Initial Publication Date: July 30, 2010

Undergraduate research offers many benefits, and, in economics, can be linked directly to Hansen's proficiencies.

Undergraduate Research Has Wide-Ranging Benefits

Studies of undergraduate research experiences across the disciplines suggest that it promotes many types of learning. It teaches content, process, and practical skills through active involvement in the creation of knowledge. It promotes both the cognitive and affective development of students and enhances sense of self and of personal and professional goals. Undergraduate research can also benefit faculty, institutions, and the community. Regardless of the discipline, there are lots of reasons to consider undergraduate research--and not only for students bound for graduate school or research-oriented jobs.


Undergraduate Research Teaches Economics as a Way of Knowing

Siegfried et al (1991) identify economics as a way of knowing. Undergraduate research helps students learn how knowledge is constructed in a disicpline by offering them firsthand experience with the process. Undergraduate research in economics therefore teaches economics in its truest sense, as something far more than a set of facts and concepts.

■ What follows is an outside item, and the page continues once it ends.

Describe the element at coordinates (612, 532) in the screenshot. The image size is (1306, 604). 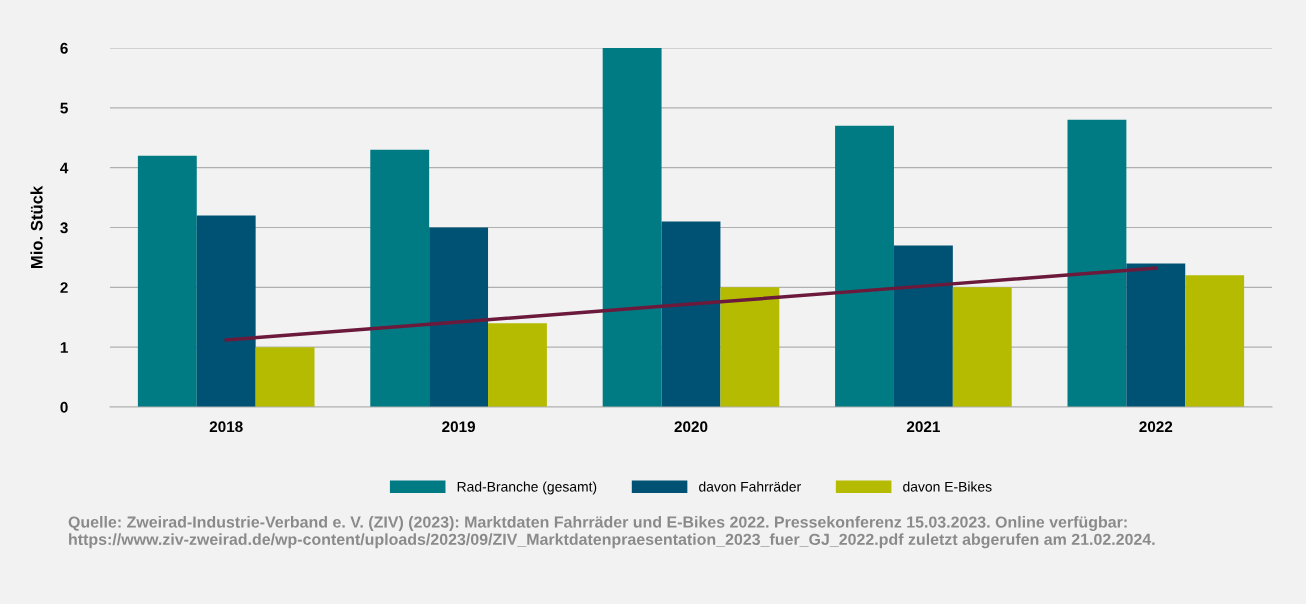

Undergraduate Research Addresses Hansen's Proficiences in Rich and Meaningful Ways

In "The State of Economic Education," Salemi and Siegfried (1999) advocate both active learning and a Hansen's proficiencies approach to the major. These proficiencies are discipline-specific versions of Bloom's (1956) cognitive competencies. A Hansen's proficiencies approach to the major is one structured to promote student skills in the following areas:

  • Accessing existing knowledge
  • Displaying command of existing knowledge
  • Interpreting existing knowledge
  • Interpreting and manipulating economic data
  • Applying existing knowledge
  • Asking pertinent and penetrating questions
  • Creating new knowledge (List reproduced from Hansen, 2006.)

In a survey of undergraduate majors, Hansen (2001) found that the average student rates herself between basic and proficient on the low- and mid-level proficiencies and very low on the highest proficiencies, suggesting that students are falling short of both understanding and experiencing the research process (p. 234). Undergraduate research experiences are ways to achieve these higher-level proficiencies and develop more practice and comfort with the lower-level ones.